- Associated Press - Thursday, April 13, 2017

FORT SMITH, Ark. (AP) - An Arkansas man has pleaded guilty to illegally excavating prehistoric bluff shelters in the Ozark-St. Francis National Forest.

David Tudor, 59, pleaded guilty Wednesday under a plea agreement that calls for him to pay the U.S. Forest Service nearly $12,500 in restitution, the Arkansas Democrat-Gazette (https://bit.ly/2paThI0 ) reported. Tudor will also have to forfeit more than 2,800 artifacts that were confiscated from his home by authorities.

Tudor faces a maximum sentence of a year in prison and may be charged a $100,000 fine when sentenced.

Court documents allege that federal agents used hidden cameras for several months in 2015 to monitor Tudor while he dug for arrowheads and other artifacts in the national forest near his home. Investigators moved the cameras to correspond with Tudor’s social media posts.

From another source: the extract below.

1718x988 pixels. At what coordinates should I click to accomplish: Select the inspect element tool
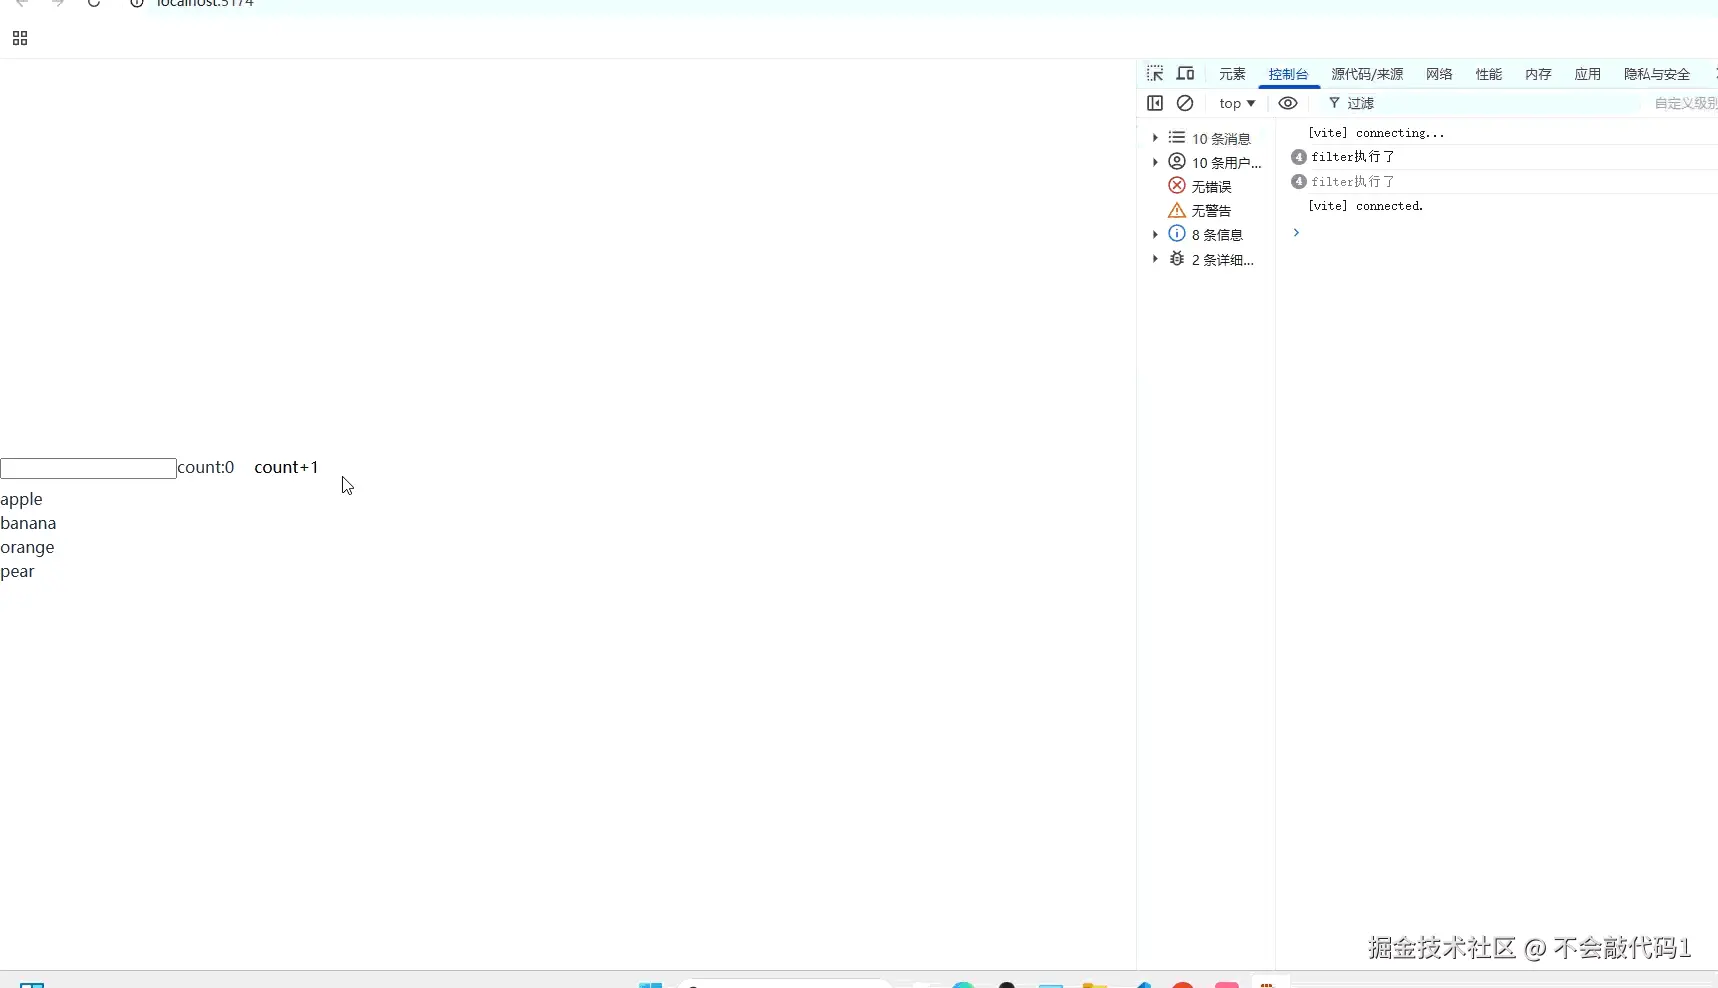click(x=1155, y=73)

Tudor has been posting apparently new artifact finds most every week on his Instagram site during the scope of my investigation,” Morgan Amos, a criminal investigator with the U.S. Forest Service, wrote in an affidavit.

The Archaeological Resources Protection Act of 1979 prohibits the excavation of artifacts from federal lands without a permit. It says all artifacts excavated from federal lands are the property of the United States.

According to the affidavit, permits to excavate prehistoric sites in the national forest are only granted to people with professional archaeological credentials who submit an artifact curation plan.